As a Democrat, I'm continually appalled by the way the Republicans in the last twenty years have been more successful at packaging the issues where they are strong (Democrats want to Deny you the ability to Practice your Faith!) than Democrats are at packaging the issues where they are strong (Study Confirms Republicans are good only for the Rich!). Alan Blinder is a smart guy and a good writer, but his article seems to continue in that bad-packaging tradition that has lost so many elections for Democrats.

25 August 2008

The eternal question: Why?

While looking for a good tutorial on object-oriented Python for my Python seminar, I found this excellent article on how to write a solver for all Sudoku puzzles in about 100 lines of Python. I great article, but unless you're particularly interested in programming just scroll down to the hilarious section titled "Why?".

Denial of service attack on human intellect, indeed!

Stratfor's Latest

For some time I've subscribed to a free email blast from Stratfor.com, which I find very informative. In particular it has a lot to say about Georgia and how this crisis was clearly predictable from the resolution in Kosovo.

Georgia and Kosovo: A Single Intertwined Crisis

Say what you will about the Russian regime, I think if you follow Stratfor's analysis you'll see that Kosovar independence was very problematic in terms of international law, and Georgia is a surprisingly parallel situation (just not one aligned with the interests of the United States). When the Kosovo independence debate was raging, Stratfor's email blast noted that it would provoke a Russian reaction and correctly suggested that it would likely come in Georgia.

Why Hollywood is a Bunch of Idiots

There's something about the Hollywood culture that produces behavior of such titanically bad logic that Spock's brain would explode. Today's exhibit:

Batman to reboot Superman

Mind-boggling logic error summary (other illogic is left as a fun exercise for readers!):

  1. Because a Batman movie is successful, Superman movies will be successful.

  2. Because the last Superman movie wasn't successful, it must be all Bryan Singer's fault. *

    But the real kicker is...

  3. Because 2 superhero movies were successful this year, we're going to make 8 superhero movies a year! That way we'll be four times as successful!

My god, does no one remember the gluts of movies past (westerns, scifi, fantasy et al have all had their turn at the plate)? Making 8 movies a year at Warner, plus whatever gets made elsewhere, is the surest way to kill the whole genre and make sure Warner loses money on 8 movies.

Quick advice for Mr. Robinov: write 8 superhero movie scripts a year. Make the one or two best ones into movies. You'll make more money, and we won't hate you.

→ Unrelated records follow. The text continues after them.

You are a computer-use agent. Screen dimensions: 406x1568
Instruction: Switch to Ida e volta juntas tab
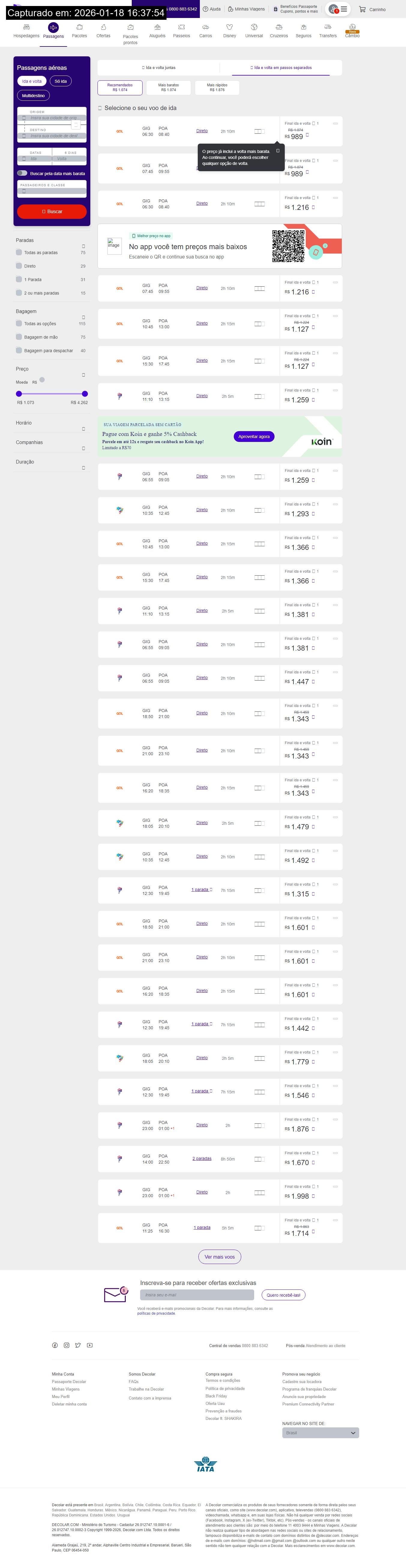coord(158,67)
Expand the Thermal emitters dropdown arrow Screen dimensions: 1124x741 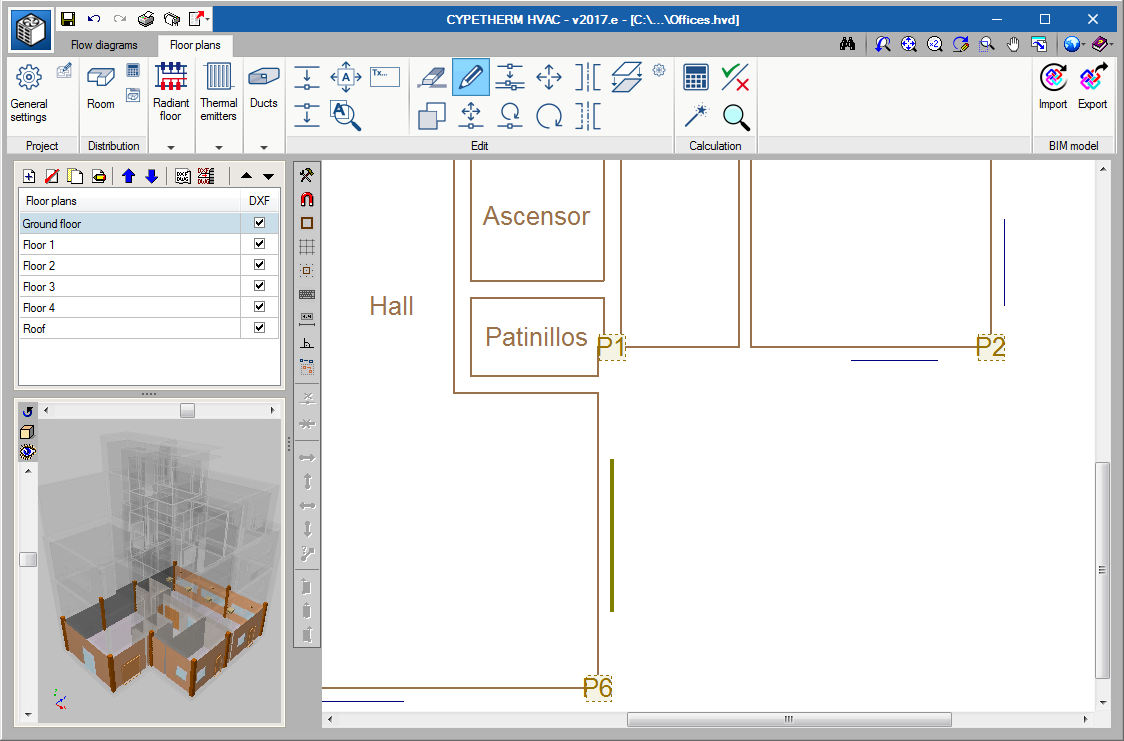218,147
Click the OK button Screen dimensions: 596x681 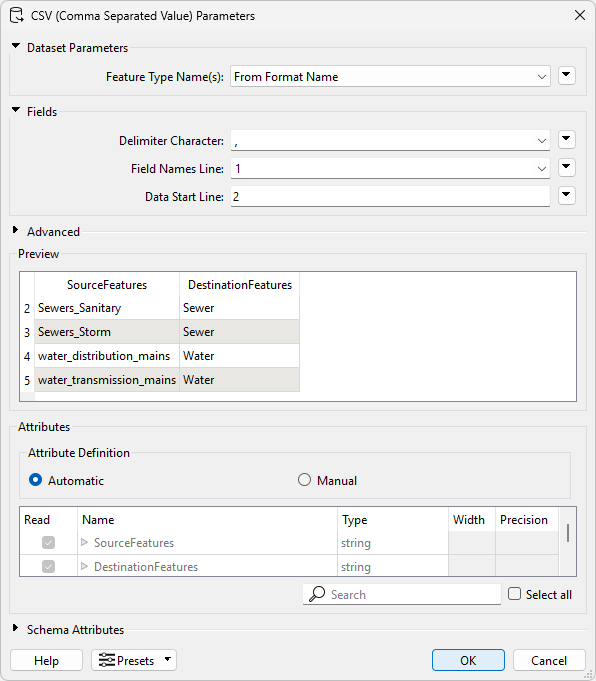pos(468,660)
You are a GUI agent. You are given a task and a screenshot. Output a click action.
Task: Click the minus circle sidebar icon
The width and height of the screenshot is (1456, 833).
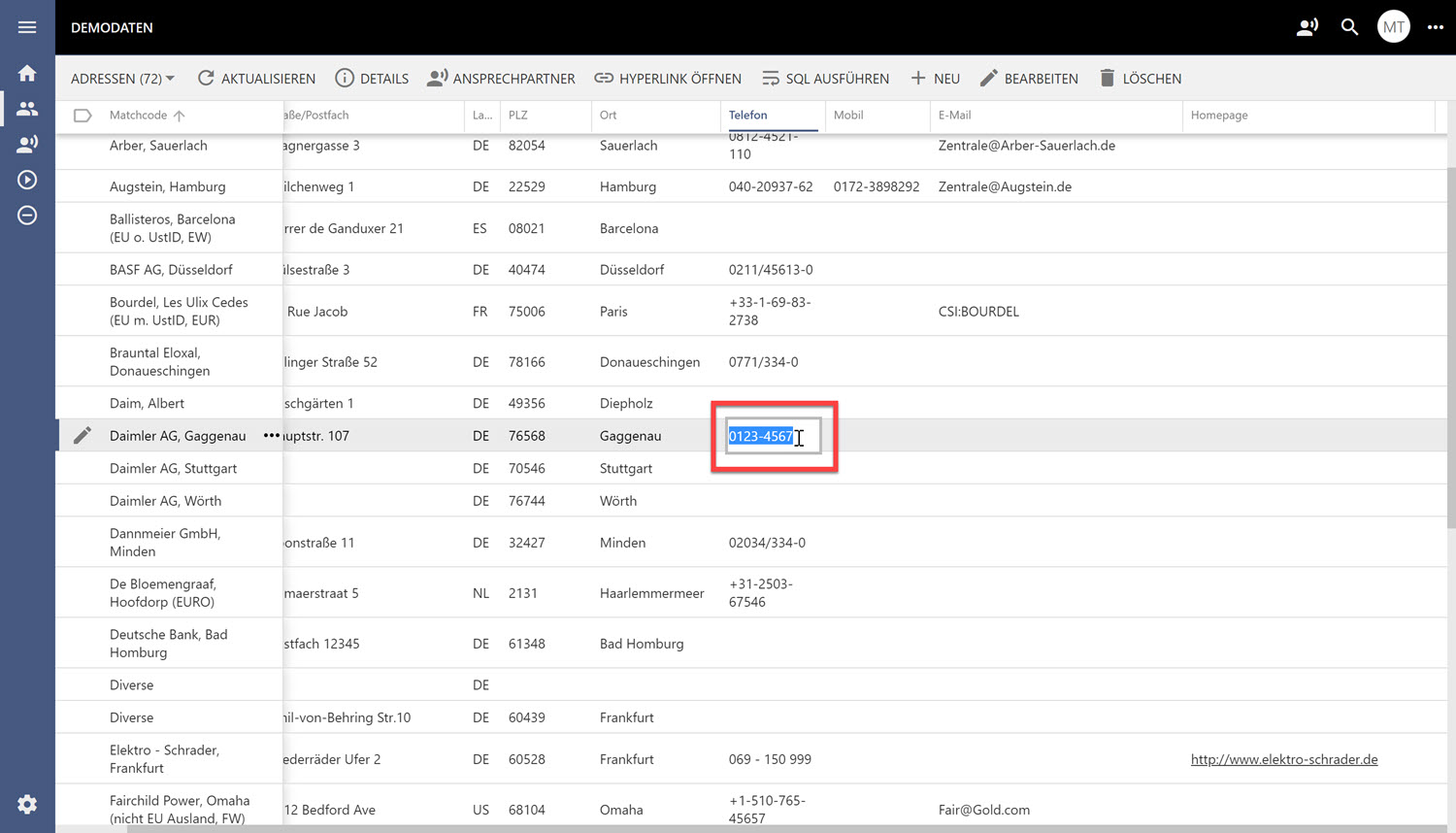tap(27, 216)
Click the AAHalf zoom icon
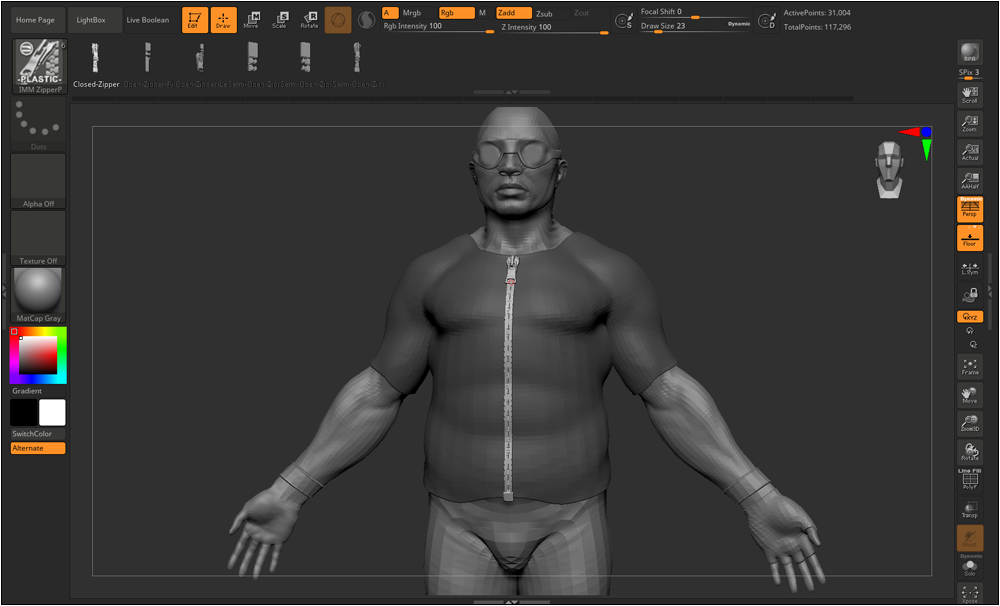This screenshot has width=1000, height=606. [969, 180]
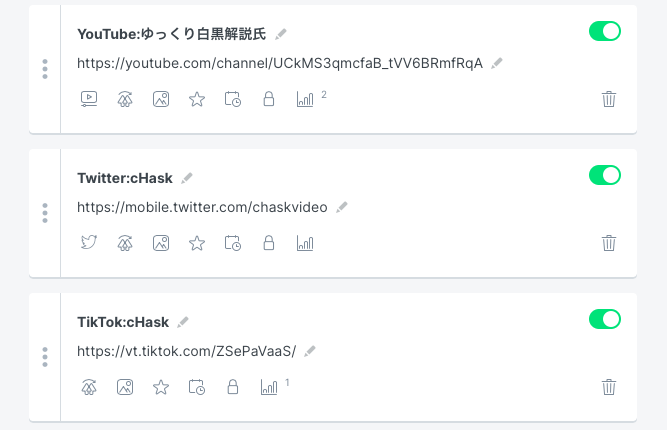Edit the mobile.twitter.com URL pencil

[342, 207]
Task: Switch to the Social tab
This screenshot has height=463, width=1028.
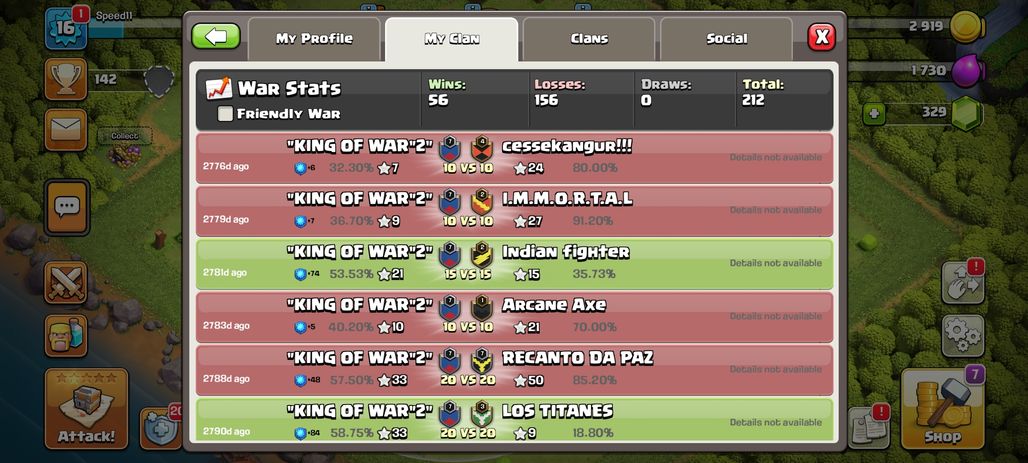Action: pos(726,39)
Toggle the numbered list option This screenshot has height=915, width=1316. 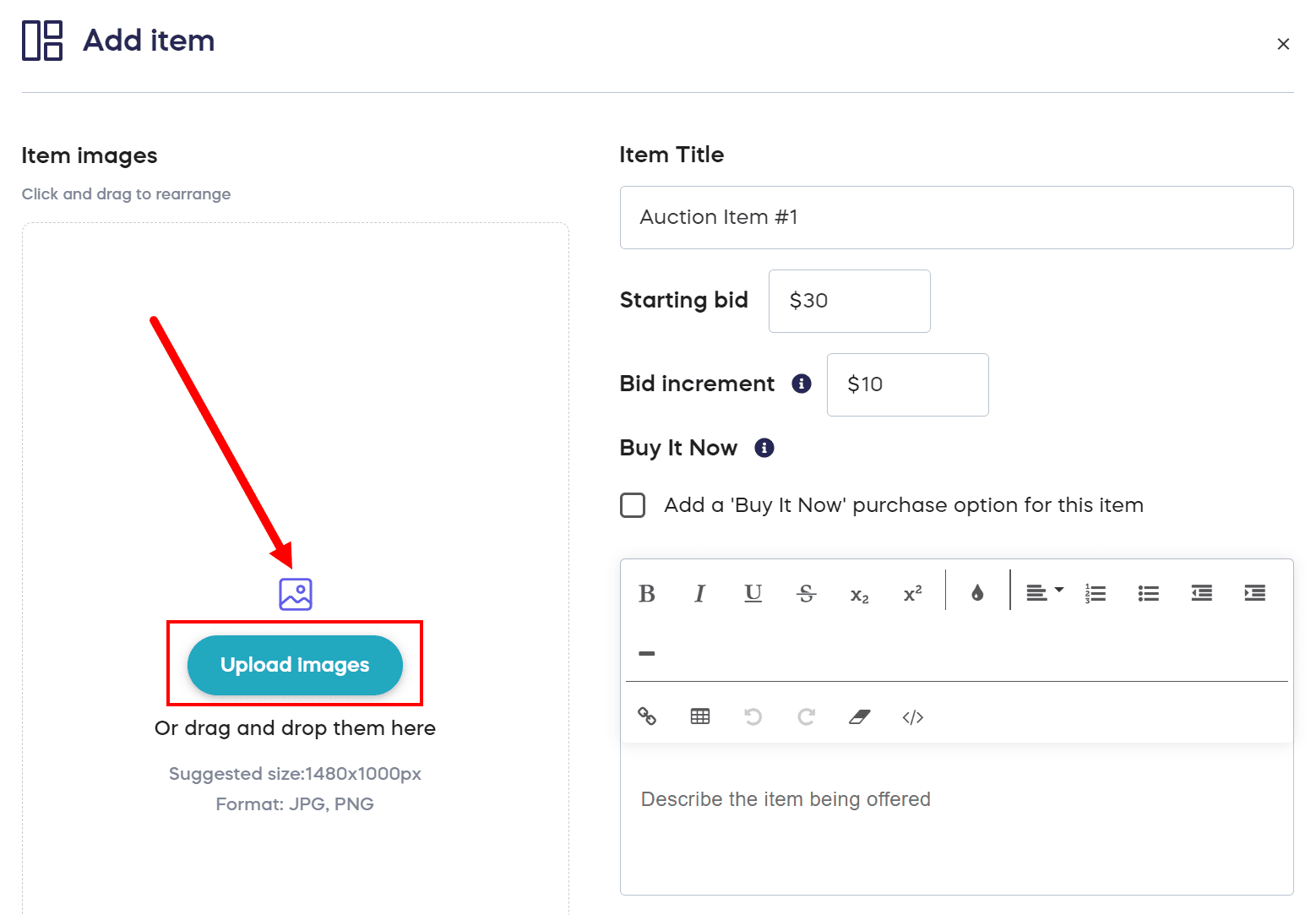[1095, 593]
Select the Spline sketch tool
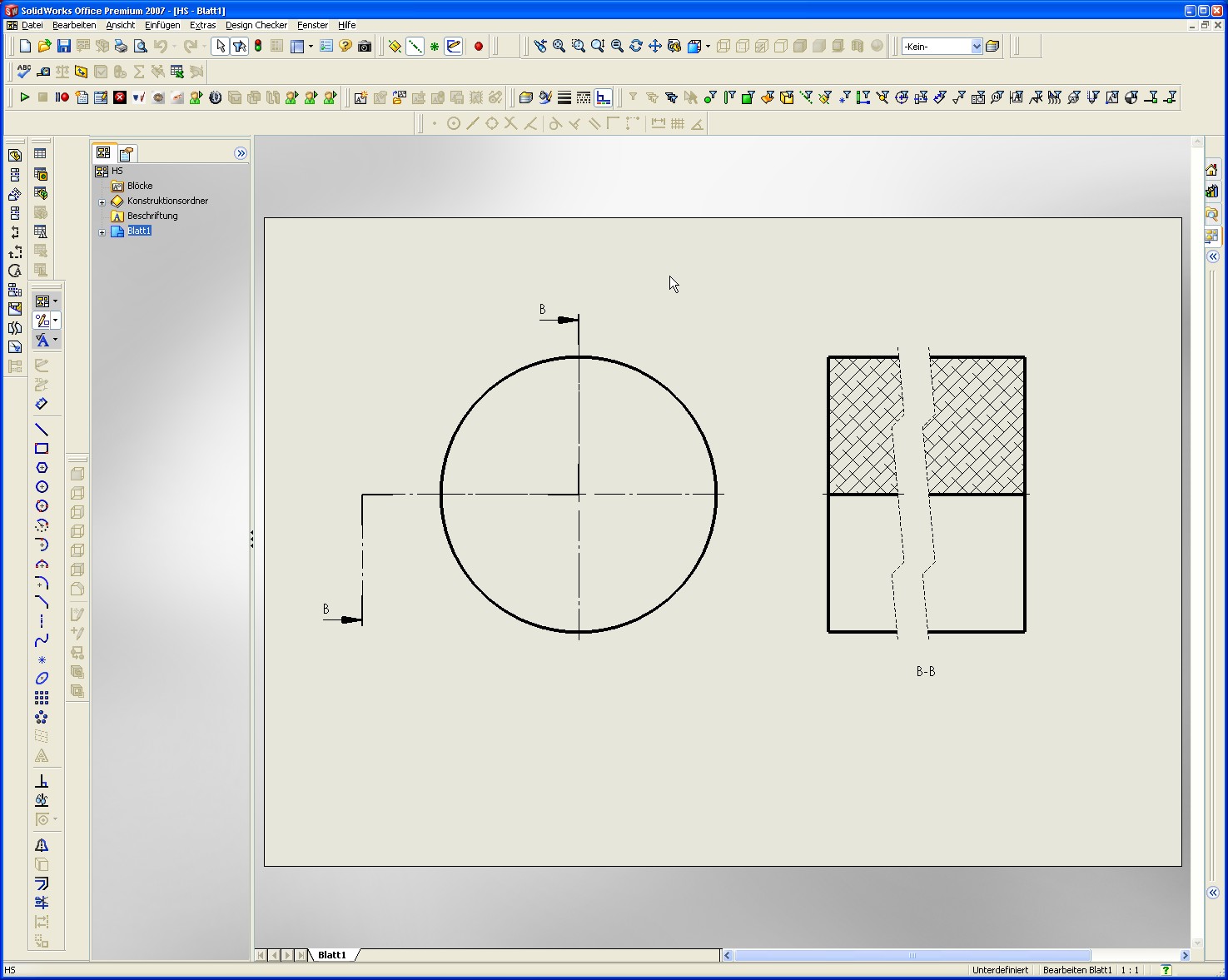 [x=41, y=639]
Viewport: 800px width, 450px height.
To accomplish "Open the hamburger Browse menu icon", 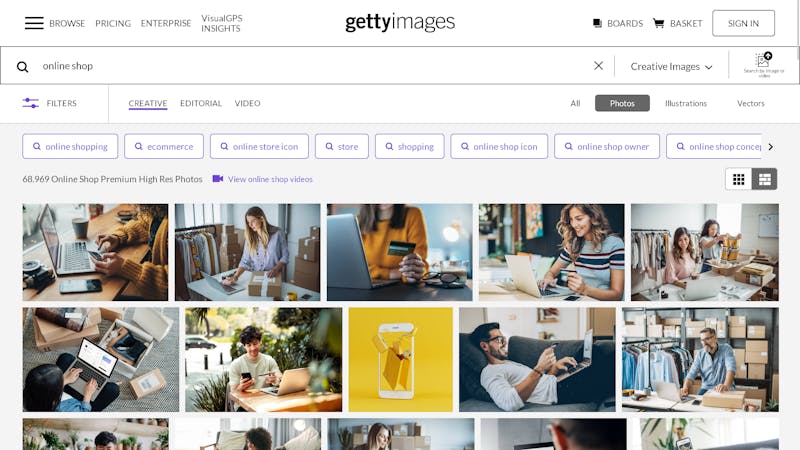I will point(34,23).
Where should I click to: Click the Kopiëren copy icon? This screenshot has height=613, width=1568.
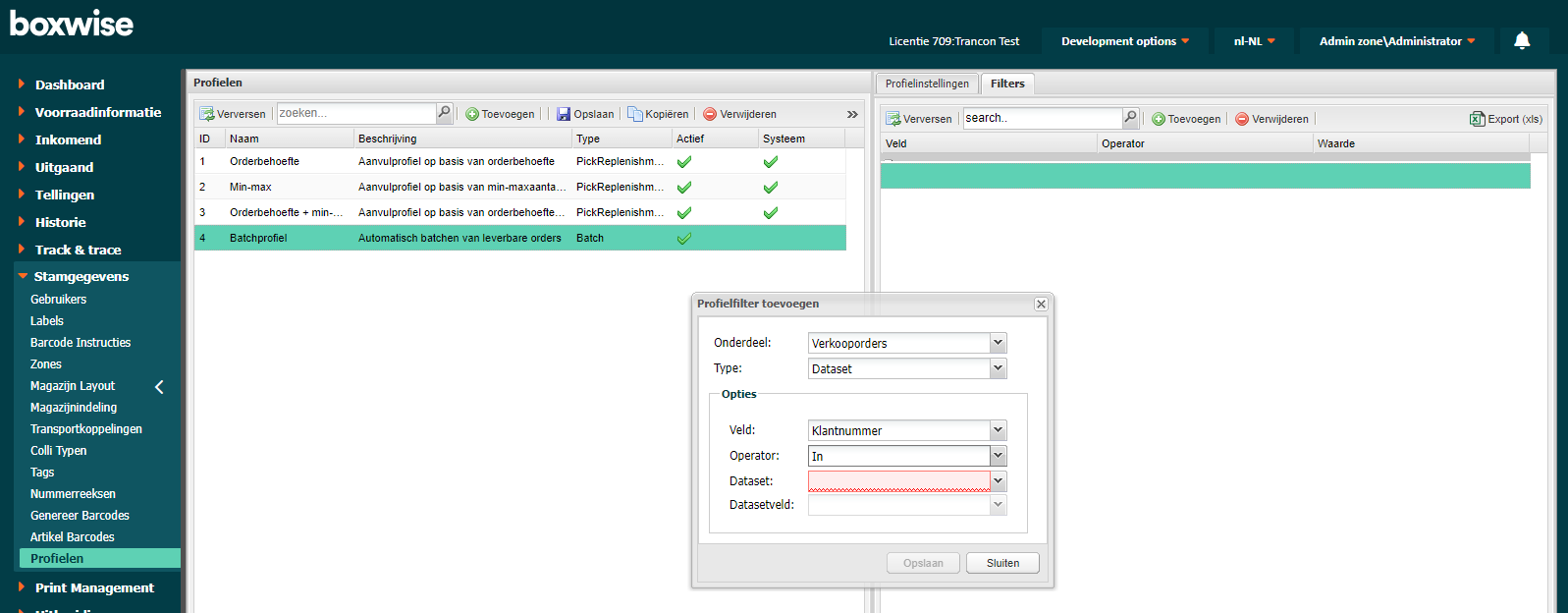[x=634, y=114]
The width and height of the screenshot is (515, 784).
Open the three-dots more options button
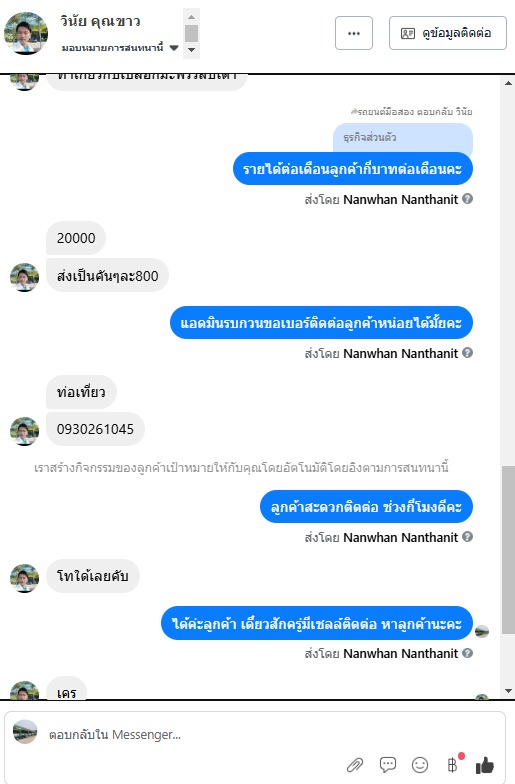pyautogui.click(x=354, y=33)
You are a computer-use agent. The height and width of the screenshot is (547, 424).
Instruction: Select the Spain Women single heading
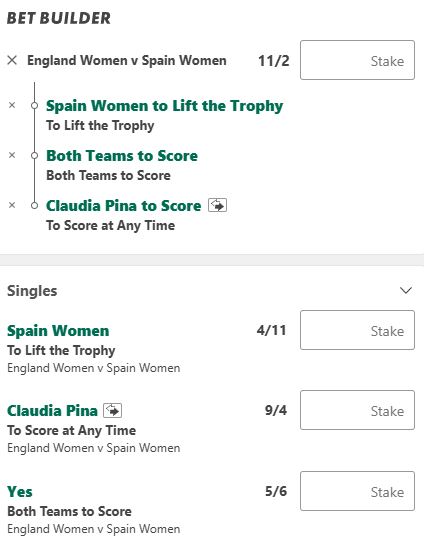pos(58,331)
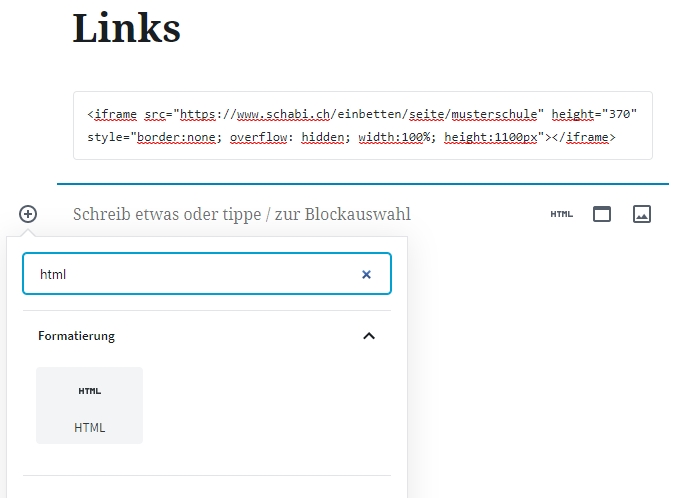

I've never met Mr. Robinov, but I've met some Hollywood executives and they were generally smart people. That's why I'm always puzzled when I read these things: it seems like more than the individuals, there must be some aspect of the system that causes this sort of bad thinking.

* In the end, directors get a fair deal, though, since if the movie is successful everyone assumes it was all the director's genius.

21 August 2008

Neat 3D Game

Beautiful implementation of this idea!


Courtesy of Lori King's FB.

02 August 2008

For those who run websites

Not particularly news, but I thought well-summarized. Quoted from the presentation at http://plone.tv/media/689203036/view:
Some Web 2.0 Characteristics:
  • A lot of users are accessing the top items with high bandwidth
  • The "Long Tail" is being accessed constantly (by web search crawlers)
  • A lot of personalization, stale content for logged-in users is no option

We're running into all of these even on siggraph.org (not a particularly high-volume site), which is why I was watching the video.